[Arm-netbook] GK802 for $70
luke.leighton at gmail.com
Sat May 25 18:42:13 BST 2013
On Sat, May 25, 2013 at 6:19 PM, Marco Caminati <spam.caminati at yahoo.com> wrote:
>> 55 pages with about 6 packages per page, that's 330 packages.
> Actually and currently, there are 4231 packages in the repo for the only architecture officially supported.
ok apologies i missed those. it's still 10 times less packages, and
10 times less architectures.
>> i've said it twice now - this makes it three times: debian manages
>> over THIRTY THOUSAND packages. they also manage i think it's 13
>> different architectures.
> I am forced to an unsubstantiated statement, but I think that more packages and archs
> could be handled without exploding the package manager's size.
> In general, I regard complexity as rarely excused by the size of the task at hand.
> It is something to be tamed, which is a hard enterprise, but is also the essence of computer science, according to some.
> This is especially true for an arm machine, where all the efforts of porting an OS on
> could be killed by bloat and waste of the often limited resources.

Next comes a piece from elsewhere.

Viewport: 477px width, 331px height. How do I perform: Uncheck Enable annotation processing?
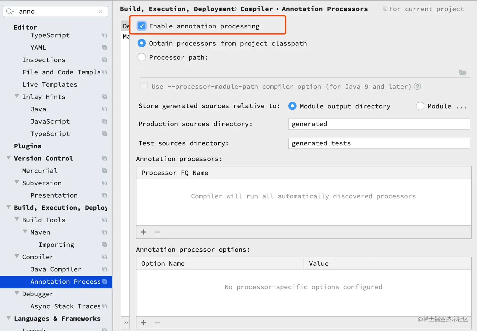[x=142, y=26]
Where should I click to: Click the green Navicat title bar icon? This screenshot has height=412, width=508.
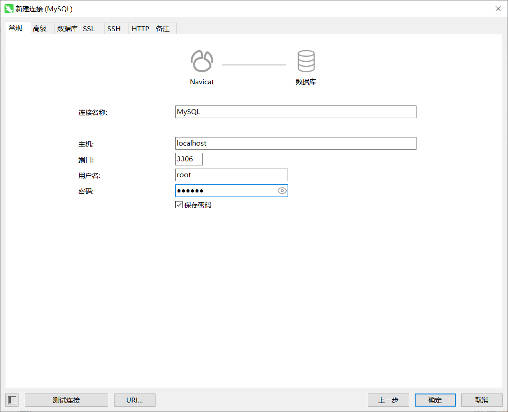coord(9,9)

> Ironically, the current way of having packages in Army Core is to import them from Debian
> through a script written by Core main developer.
interesting. so the hard work's done by debian, then they can remove
the complexity and rely on the complexity of debian to make it look
like it's easy in their package manager.
... mmm :)
> That's because of the nasty complexity (here, too, I am convinced there is a lot of bloat to cut out)

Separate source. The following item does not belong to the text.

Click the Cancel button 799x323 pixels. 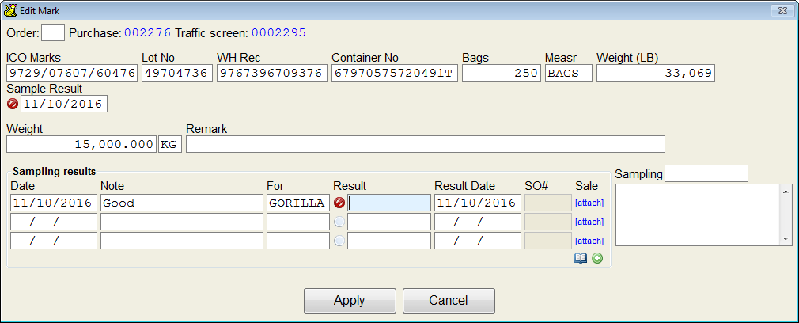(449, 301)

> of a typical GNU toolchain, which puts me down, AND because of the lack of a strict policy
> on Core packagers about supplying a buildscript.
>> the complexity level is therefore at least three orders of magnitude
>> greater between what tinycorelinux does and what debian does.

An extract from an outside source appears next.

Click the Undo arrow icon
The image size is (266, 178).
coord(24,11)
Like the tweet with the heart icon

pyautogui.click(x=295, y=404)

> I disagree that the amount of packages/archs is as strongly related to complexity as
> you seem to suggest (rather, it would probably require a more careful separation of each package into -bin, -shared, -lib, -dev, etc...).
yes. i think the difference here is between say the approach taken
by slackware and that of debian. slackware's rule has always been "if
it doesn't compile out-of-the-box with no options, it doesn't go in
at this point i think it would be sensible to move this discussion
to an appropriate debian mailing list, because they will know the
details as to why dpkg is the way that it is.